## AIM OF THE EXERCISE
Write out the lines beginning with the one that contains "Select 中英状态 sidebar item" and ending with the one that contains "tap(124, 332)", both included, without the pictures.

## MATERIAL TO PROCESS
....

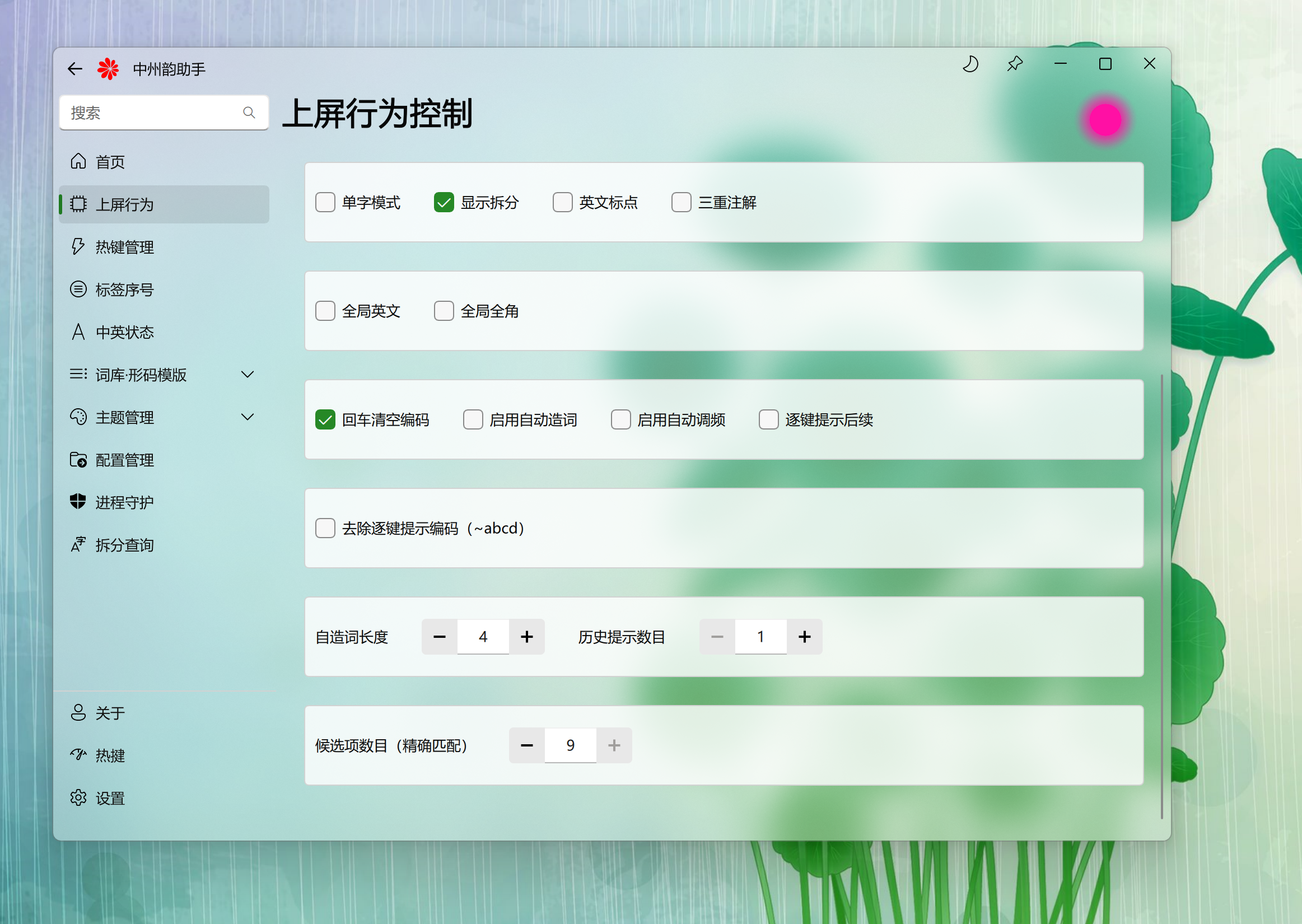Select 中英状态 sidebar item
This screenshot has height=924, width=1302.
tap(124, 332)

....

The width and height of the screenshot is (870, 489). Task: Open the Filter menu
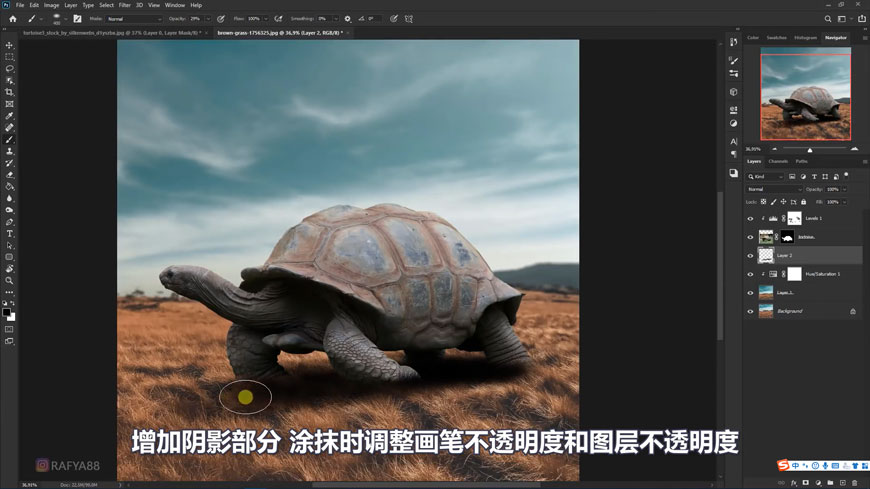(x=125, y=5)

....

## THE OUTPUT
Select 中英状态 sidebar item
This screenshot has height=924, width=1302.
tap(124, 332)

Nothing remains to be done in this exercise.